AI for communicators: What’s new and what’s next

Including big regulatory moves.

AI roundup

The White House took its first baby steps toward regulating artificial intelligence. Meanwhile,  tools continue to evolve  in ways that  create completely unforeseen reputational challenges, as was the case for The Guardian this week. 

Let’s catch up on all this evolution and how it will affect your communications practice. 

Regulation watch 

A recent  executive order from President Joe Biden signifies one of the American government’s first stabs at regulating AI. While Biden’s powers are limited – Congress will be the one to implement meaningful guardrails for the technology – the executive order is still an important move. 

The order’s provisions call for establishing rules for government agencies’ use of AI, dealing with potential national security risks and more but stops short of creating enforceable industry standards. 

As ABC News reported: 

Still, the executive order risks presenting an ambitious vision for the future of AI but insufficient power to bring about the industry-wide shift, Sarah Kreps, professor of government and director of the Tech Policy Institute at Cornell University, said in a statement. 

“The new executive order strikes the right tone by recognizing both the promise and perils of AI,” Kreps said. “What’s missing is an enforcement and implementation mechanism. It’s calling for a lot of action that’s not likely to receive a response.” 

Vice President Kamala Harris kept the regulatory conversation going during a speech in London Wednesday, again calling on Congress to pass rules governing AI beyond what Biden’s executive order puts in place. 

The New York Times quotes Harris discussing the current perils of AI: 

“When a senior is kicked off his health care plan because of a faulty A.I. algorithm, is that not existential for him? When a woman is threatened by an abusive partner with explicit deep fake photographs, is that not existential for her? When a young father is wrongfully imprisoned because of biased A.I. facial recognition, is that not existential for his family?” 

On an international level, there appears to be a slight thaw of tensions between the U.S. and China when it comes to tackling regulations cooperatively. CNBC reports that  that Wu Zhaohui, China’s vice minister of science and technology, said his nation would participate in an “international mechanism [on AI], broadening participation, and a governance framework based on wide consensus delivering benefits to the people, and building a community with a shared future for mankind.”  

We’ll see how this all plays out in practice. 



New risks 

These regulations all express some level of governmental concern for the expanding capabilities of AI, and several news articles illuminate the risks of using these tools – some of which could be solved by regulation, some which won’t.  

The Guardian demanded answers from Microsoft after an AI-generated poll asking readers to speculate over a woman’s cause of death ran alongside an article in a news aggregator app. Readers blamed The Guardian, though the automated Microsoft-designed tool was to blame. 

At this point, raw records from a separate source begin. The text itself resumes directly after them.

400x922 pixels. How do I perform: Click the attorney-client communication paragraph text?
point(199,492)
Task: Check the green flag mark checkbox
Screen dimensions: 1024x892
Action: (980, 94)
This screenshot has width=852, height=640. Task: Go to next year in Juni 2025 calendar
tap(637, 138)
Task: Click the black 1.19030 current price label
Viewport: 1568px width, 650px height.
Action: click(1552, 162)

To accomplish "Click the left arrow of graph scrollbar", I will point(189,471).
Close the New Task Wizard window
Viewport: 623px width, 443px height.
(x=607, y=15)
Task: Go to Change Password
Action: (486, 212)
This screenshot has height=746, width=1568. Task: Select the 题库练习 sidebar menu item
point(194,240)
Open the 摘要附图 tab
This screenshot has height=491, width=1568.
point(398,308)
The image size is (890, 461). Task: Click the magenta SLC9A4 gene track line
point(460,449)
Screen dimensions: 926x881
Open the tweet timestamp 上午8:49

Among the demands made by The Guardian chief executive Anna Bateson, according to the outlet: 

Bateson asked for assurances from Smith that: Microsoft will not apply experimental AI technology on or alongside Guardian journalism without the news publisher’s approval; and Microsoft will always make it clear to users when AI tools are used to create additional units and features next to trusted news brands like the Guardian.  

There are more issues for the news industry and AI brewing. CNN reported that the News Media Alliance says  major AI models, including Google and Open AI, have scraped information from copyrighted material, including news articles. The LLM models are not engaged in licensing agreements with the outlets or offering compensation, the News Media Alliance says. 

It’s likely these issues will be hashed out in the courts and have staggering implications for the future of both industries. 

The Washington Post has flagged another problem with how these AI models are trained: Because of the material they’re trained on, they can present a whitewashed, Euro- and American-centric version of the world, where beautiful people are all pale and white, all Muslim men wear turbans and houses in Mumbai are dirt buildings on dirt roads.  

Remember: Tthese tools are in early stages. You must give them oversight, sensitivity and guidance. 

New tools 

But it isn’t all bad news. There are cool and exciting AI uses on the horizon.  

LinkedIn released an AI bot to some users that will guide them through the job search process, from finding a position to prepping for the interview, The Hill reported.  

Microsoft has also started selling Copilot, an AI tool for its Office suite aimed at business users. And Instagram is working to develop an AI “friend” with a customizable personality for chatting while scrolling.  

We’re sure there’s plenty more to come.